O final do julgamento foi noticiado pela agência oficial chinesa, Xinhua, e a sentença será conhecida mais tarde, numa data ainda não divulgada.



Depois dos Procuradores terem usado da palavra para as alegações finais, foi a vez de Bo Xilai falar em Tribunal, acusando o seu antigo número 2 e chefe da polícia, Wang Lijun, de ter fugido para um consulado norte-americano porque "estava apaixonado" pela sua (de Bo Xilai) mulher.

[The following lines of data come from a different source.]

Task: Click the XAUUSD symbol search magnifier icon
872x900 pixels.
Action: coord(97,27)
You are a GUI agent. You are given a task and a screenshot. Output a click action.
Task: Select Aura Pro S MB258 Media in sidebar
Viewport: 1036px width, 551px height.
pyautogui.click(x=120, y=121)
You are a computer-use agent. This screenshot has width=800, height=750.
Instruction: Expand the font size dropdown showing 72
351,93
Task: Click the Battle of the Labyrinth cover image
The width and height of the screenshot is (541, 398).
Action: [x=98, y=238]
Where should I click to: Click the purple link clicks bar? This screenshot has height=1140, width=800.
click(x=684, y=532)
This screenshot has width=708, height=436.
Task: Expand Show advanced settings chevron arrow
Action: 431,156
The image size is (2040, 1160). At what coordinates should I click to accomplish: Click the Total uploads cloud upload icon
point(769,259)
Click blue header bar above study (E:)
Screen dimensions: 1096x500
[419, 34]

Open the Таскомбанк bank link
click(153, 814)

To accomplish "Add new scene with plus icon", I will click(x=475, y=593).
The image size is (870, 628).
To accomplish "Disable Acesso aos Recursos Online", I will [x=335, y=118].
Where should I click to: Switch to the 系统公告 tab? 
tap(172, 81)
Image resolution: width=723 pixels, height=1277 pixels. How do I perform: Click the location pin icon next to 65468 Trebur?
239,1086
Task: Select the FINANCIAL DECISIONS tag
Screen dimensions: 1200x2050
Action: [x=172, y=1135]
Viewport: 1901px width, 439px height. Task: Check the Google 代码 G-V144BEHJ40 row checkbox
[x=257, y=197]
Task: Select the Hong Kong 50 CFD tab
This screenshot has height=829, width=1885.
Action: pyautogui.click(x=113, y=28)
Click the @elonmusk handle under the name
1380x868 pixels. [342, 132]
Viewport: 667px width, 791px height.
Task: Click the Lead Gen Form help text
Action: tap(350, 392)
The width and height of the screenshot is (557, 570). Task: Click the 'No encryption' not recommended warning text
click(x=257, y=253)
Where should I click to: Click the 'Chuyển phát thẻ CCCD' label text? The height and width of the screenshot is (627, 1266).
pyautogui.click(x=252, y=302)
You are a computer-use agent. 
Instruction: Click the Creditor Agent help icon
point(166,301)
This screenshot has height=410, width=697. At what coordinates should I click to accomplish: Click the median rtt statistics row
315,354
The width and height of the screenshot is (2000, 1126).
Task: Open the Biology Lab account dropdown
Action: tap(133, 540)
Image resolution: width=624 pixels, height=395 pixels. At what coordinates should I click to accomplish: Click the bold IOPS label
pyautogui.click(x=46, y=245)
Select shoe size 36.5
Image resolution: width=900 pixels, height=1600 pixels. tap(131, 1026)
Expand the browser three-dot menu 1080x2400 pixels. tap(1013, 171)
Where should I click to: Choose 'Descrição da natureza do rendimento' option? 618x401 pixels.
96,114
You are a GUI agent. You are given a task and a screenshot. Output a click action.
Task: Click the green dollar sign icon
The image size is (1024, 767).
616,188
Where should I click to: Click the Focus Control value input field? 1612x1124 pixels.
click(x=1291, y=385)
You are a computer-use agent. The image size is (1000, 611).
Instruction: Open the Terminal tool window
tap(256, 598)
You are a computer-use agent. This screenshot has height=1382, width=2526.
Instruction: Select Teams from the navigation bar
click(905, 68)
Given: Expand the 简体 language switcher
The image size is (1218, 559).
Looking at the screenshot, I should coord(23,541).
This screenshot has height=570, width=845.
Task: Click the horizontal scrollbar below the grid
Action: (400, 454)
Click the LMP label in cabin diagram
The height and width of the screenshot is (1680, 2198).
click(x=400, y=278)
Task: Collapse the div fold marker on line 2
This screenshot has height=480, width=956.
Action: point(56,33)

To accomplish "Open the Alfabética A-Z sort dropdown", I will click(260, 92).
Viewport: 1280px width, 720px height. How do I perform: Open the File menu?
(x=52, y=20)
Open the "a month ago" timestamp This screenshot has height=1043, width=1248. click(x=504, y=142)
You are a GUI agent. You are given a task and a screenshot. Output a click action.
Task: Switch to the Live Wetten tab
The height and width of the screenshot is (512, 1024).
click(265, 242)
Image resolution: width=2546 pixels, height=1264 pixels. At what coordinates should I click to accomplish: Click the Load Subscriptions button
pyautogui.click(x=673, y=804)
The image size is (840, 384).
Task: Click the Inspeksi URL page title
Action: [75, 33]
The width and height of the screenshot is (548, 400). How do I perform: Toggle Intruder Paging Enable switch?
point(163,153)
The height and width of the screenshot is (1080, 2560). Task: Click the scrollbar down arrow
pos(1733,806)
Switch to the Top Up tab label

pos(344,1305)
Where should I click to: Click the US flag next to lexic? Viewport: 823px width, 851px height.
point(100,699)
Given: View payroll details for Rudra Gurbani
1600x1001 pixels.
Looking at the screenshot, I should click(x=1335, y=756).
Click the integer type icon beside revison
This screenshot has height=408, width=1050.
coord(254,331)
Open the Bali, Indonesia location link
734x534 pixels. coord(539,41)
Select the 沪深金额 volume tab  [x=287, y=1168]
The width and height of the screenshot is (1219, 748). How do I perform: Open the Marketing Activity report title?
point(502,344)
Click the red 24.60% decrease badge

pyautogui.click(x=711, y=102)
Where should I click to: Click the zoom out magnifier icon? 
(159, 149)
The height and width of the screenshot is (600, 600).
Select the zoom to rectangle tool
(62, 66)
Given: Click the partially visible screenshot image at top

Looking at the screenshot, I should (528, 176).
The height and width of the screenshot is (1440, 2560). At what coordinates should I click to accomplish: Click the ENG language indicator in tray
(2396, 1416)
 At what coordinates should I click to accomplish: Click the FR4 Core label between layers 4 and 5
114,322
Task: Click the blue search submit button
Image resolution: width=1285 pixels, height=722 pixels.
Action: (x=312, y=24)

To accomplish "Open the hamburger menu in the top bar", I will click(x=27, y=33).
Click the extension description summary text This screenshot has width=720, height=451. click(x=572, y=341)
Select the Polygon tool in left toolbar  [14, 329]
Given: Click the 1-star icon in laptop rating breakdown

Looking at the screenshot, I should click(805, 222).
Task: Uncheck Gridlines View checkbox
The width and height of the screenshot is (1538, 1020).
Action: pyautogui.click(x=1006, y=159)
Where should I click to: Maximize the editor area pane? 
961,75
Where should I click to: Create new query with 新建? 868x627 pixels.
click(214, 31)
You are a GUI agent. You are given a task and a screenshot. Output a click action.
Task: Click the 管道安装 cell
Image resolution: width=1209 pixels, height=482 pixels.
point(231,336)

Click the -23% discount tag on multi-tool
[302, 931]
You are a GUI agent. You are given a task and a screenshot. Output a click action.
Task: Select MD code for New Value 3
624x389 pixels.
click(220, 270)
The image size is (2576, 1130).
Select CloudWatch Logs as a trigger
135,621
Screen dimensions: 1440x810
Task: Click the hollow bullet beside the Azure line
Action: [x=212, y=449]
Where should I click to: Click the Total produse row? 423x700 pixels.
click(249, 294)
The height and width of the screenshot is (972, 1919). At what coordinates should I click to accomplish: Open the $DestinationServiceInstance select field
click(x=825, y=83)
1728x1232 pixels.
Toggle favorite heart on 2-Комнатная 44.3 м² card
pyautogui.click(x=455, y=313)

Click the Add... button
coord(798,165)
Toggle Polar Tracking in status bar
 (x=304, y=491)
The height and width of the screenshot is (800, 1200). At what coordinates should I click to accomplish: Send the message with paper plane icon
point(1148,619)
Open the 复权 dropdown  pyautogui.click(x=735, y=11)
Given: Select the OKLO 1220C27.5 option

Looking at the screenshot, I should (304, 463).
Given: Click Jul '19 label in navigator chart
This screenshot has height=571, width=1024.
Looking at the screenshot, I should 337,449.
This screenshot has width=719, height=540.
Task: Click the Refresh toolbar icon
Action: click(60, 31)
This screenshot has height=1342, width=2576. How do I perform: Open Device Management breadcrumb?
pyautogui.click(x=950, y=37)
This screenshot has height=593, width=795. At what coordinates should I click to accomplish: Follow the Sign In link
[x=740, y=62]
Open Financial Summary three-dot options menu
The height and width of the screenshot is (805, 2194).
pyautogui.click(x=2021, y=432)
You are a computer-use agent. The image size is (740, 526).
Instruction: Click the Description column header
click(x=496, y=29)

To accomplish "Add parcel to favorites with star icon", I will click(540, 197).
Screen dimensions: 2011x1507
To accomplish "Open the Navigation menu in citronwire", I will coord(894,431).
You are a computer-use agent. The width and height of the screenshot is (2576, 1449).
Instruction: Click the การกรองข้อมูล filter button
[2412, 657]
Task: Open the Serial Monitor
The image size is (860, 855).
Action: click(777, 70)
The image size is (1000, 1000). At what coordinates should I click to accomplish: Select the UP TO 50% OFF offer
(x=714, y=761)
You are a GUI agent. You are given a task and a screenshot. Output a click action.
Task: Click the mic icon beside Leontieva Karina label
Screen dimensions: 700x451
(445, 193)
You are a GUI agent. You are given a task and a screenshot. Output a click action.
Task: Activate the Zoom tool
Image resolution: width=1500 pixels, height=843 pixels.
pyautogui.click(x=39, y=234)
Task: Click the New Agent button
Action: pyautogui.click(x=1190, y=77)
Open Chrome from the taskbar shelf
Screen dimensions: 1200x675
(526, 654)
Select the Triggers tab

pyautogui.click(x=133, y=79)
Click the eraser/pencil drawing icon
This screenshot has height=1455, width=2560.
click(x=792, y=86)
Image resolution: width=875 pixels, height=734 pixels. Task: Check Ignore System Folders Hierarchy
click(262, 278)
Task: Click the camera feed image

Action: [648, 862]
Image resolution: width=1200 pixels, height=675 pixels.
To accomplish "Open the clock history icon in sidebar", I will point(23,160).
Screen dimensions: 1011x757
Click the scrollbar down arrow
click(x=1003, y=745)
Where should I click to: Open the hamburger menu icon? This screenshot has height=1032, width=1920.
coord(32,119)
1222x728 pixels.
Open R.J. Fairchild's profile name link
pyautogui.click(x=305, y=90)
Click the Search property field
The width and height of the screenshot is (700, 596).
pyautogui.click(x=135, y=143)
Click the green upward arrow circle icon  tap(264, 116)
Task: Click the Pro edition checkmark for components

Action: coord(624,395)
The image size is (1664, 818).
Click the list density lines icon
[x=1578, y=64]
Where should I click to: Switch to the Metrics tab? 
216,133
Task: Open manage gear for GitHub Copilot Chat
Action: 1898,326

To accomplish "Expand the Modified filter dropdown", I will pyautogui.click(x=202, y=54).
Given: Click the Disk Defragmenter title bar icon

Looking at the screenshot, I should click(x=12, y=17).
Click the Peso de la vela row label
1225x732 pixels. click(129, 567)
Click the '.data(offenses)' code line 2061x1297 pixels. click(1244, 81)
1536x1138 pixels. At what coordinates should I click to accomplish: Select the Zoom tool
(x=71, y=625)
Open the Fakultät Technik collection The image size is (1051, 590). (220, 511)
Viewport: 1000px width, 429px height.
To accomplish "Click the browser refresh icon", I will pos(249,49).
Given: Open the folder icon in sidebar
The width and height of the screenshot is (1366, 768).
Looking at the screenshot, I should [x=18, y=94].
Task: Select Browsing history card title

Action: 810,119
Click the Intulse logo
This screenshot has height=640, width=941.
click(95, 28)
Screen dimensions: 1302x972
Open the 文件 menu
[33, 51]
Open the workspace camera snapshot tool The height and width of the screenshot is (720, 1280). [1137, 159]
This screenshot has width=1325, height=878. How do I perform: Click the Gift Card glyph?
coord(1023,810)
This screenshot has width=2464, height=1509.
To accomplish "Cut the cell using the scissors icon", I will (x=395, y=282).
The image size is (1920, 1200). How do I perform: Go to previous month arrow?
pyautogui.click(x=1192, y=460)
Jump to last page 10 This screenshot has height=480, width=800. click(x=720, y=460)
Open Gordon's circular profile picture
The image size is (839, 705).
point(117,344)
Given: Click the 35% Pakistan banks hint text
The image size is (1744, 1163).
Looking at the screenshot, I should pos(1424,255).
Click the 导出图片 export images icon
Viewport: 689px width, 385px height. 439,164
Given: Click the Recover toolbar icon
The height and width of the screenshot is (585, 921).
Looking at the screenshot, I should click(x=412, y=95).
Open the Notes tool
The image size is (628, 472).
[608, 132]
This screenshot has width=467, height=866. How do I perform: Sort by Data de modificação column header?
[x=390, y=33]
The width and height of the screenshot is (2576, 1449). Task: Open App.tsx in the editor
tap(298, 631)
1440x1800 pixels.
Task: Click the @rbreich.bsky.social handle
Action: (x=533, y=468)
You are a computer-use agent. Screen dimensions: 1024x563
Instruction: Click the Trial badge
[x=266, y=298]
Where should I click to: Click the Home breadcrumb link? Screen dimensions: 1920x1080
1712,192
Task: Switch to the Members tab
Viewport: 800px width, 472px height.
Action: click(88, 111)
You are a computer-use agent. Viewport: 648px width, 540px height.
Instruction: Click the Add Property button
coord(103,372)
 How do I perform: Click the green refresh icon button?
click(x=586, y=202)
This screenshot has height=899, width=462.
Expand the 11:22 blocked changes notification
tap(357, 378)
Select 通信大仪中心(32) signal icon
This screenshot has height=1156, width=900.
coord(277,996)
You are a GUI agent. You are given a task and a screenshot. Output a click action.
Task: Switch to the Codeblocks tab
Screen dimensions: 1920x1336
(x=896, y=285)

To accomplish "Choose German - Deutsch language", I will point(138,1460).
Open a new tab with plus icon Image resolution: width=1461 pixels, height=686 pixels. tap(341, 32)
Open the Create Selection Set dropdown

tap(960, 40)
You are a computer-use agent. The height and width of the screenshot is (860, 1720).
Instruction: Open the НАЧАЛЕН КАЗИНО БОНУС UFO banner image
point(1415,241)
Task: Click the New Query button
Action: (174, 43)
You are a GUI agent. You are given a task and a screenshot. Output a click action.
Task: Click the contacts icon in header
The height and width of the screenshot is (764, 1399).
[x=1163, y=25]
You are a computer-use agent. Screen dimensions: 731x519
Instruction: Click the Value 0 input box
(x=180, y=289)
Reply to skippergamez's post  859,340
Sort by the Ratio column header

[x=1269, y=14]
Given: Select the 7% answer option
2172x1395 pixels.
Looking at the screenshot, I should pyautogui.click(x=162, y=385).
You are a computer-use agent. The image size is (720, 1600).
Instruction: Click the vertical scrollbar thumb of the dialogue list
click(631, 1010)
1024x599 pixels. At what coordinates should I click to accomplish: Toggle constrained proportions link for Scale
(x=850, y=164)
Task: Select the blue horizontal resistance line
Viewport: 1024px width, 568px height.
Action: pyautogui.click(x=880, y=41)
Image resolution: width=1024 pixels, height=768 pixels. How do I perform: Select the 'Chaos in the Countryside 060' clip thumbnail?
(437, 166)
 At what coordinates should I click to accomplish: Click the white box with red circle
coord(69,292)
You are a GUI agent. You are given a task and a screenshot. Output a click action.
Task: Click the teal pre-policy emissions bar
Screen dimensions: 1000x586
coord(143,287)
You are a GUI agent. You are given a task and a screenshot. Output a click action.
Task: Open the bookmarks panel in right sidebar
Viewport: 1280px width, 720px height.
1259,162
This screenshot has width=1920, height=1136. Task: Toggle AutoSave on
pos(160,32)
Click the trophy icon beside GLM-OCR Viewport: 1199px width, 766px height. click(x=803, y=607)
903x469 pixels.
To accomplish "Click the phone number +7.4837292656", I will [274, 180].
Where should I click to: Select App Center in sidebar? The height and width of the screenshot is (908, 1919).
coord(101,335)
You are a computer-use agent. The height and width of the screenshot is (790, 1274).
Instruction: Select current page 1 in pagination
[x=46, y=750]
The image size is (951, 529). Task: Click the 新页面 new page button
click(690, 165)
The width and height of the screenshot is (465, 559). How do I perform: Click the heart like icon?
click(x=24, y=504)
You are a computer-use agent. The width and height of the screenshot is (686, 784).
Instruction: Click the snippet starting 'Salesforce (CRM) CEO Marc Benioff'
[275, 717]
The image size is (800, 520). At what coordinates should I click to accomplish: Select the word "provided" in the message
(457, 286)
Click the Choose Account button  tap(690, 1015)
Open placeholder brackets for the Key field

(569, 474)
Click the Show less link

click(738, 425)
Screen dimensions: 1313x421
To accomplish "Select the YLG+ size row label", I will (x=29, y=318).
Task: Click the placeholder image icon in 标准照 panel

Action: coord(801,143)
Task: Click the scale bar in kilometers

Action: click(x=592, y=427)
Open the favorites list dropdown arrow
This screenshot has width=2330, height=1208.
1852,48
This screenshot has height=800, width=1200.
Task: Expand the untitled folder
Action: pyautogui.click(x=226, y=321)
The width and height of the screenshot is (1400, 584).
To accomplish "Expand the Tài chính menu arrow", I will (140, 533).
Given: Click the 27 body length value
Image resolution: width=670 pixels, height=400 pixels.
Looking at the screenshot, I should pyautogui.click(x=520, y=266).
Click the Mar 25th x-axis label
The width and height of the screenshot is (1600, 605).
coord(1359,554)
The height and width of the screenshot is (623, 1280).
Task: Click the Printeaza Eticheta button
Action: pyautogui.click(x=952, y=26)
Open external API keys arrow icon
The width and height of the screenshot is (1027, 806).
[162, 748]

De acordo com a transcrição das declarações de Bo Xilai feita pelo Tribunal, o antigo dirigente voltou a negar as acusações que lhe são imputadas e garantiu que Wang Lijun apenas fugiu porque tinha "sentimentos ocultos" Gu Kailai, mulher de Bo Xilai.
Além do equivalente a vários milhões de subornos, Bo Xilai está ainda acusado de má gestão e de ter encoberto a responsabilidade da sua mulher no homicídio do empresário britânico Neil Heywood, em novembro de 2011.
O escândalo de corrupção envolvendo Bo Xilai, o maior dos últimos anos na China até porque o antigo dirigente era visto como um potencial político a integrar a cúpula da hierarquia chinesa, foi descoberto em fevereiro de 2012 quando Wang Lijun se refugiou num consulado norte-americano na China.